Towards Explainable, Safe Autonomous Driving with Language Embeddings for Novelty Identification and Active Learning: Framework and Experimental Analysis with Real-World Data Sets
Ross Greer, Mohan Trivedi
TL;DR
The paper tackles novelty in autonomous driving, where open-set, high-level scene reasoning is needed beyond traditional safety metrics. It proposes using language embeddings via CLIP to identify novel driving scenes and to support safety takeovers and active learning across real-world datasets.
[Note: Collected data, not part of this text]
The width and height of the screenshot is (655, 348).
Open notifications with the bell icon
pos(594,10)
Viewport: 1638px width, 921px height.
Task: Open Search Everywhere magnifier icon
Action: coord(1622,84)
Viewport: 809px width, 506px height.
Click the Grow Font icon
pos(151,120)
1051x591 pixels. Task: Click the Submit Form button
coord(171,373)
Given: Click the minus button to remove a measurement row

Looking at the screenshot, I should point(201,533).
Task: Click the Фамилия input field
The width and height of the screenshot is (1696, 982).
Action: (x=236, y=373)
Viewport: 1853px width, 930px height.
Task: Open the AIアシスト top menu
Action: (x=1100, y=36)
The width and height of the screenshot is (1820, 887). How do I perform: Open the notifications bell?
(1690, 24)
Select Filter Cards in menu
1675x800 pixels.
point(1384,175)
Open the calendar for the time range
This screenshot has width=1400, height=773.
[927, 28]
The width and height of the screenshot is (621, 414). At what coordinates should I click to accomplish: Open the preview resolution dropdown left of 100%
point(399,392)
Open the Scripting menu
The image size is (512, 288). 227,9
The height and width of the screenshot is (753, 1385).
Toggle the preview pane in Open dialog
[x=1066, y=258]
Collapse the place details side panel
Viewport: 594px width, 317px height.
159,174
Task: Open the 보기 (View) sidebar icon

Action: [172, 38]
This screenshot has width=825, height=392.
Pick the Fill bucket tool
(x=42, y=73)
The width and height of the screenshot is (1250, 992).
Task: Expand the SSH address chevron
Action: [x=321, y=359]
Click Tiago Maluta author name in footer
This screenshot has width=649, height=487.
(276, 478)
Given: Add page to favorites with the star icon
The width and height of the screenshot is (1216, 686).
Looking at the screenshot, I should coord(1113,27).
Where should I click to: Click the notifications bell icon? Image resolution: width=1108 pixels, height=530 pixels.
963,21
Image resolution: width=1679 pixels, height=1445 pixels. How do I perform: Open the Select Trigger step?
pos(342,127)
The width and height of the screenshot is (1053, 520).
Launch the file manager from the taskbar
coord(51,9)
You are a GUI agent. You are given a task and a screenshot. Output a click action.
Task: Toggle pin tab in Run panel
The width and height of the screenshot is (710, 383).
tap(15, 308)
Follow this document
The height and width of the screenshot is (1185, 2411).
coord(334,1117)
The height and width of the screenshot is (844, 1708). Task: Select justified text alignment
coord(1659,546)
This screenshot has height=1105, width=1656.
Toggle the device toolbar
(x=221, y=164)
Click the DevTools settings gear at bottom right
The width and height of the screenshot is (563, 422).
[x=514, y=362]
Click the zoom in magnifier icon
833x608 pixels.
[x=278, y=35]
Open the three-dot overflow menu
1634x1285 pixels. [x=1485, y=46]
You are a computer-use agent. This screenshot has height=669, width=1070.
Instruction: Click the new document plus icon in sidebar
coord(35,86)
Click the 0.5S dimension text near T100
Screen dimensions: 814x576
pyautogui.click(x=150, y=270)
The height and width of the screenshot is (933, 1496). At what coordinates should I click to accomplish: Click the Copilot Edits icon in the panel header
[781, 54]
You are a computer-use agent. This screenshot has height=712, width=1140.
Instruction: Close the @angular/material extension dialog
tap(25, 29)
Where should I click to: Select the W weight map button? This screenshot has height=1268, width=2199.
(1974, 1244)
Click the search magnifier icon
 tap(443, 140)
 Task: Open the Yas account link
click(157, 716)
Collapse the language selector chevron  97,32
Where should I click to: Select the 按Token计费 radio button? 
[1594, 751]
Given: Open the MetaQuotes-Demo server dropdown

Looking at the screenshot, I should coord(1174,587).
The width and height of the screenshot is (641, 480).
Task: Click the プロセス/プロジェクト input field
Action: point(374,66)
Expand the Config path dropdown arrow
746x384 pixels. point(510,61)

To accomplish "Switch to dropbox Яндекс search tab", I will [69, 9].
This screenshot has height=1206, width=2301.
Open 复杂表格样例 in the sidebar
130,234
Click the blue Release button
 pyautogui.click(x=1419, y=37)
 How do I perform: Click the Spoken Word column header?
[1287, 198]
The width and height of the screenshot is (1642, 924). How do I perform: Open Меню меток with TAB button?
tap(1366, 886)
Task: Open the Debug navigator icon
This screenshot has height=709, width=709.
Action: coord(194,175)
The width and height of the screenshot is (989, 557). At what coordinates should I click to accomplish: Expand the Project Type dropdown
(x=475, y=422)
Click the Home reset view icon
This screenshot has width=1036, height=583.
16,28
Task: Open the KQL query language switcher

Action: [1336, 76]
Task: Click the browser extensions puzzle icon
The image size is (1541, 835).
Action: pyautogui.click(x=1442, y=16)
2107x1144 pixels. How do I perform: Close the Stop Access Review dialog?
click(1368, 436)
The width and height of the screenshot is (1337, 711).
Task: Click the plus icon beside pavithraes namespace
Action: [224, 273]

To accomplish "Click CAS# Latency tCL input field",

Novelty is detected by clustering CLIP-based image embeddings and labeling unclustered images as novel, with textual explanations of novelty generated by a language-vision–LLM pipeline, demonstrated on LAVA and TUMTraf. The results show effective isolation of novel scenes and plausible explanations, suggesting practical impact for safe takeovers, data curation, and multi-task active learning in real-world autonomous driving deployments.
Abstract
This research explores the integration of language embeddings for active learning in autonomous driving datasets, with a focus on novelty detection. Novelty arises from unexpected scenarios that autonomous vehicles struggle to navigate, necessitating higher-level reasoning abilities. Our proposed method employs language-based representations to identify novel scenes, emphasizing the dual purpose of safety takeover responses and active learning. The research presents a clustering experiment using Contrastive Language-Image Pretrained (CLIP) embeddings to organize datasets and detect novelties. We find that the proposed algorithm effectively isolates novel scenes from a collection of subsets derived from two real-world driving datasets, one vehicle-mounted and one infrastructure-mounted. From the generated clusters, we further present methods for generating textual explanations of elements which differentiate scenes classified as novel from other scenes in the data pool, presenting qualitative examples from the clustered results. Our results demonstrate the effectiveness of language-driven embeddings in identifying novel elements and generating explanations of data, and we further discuss potential applications in safe takeovers, data curation, and multi-task active learning.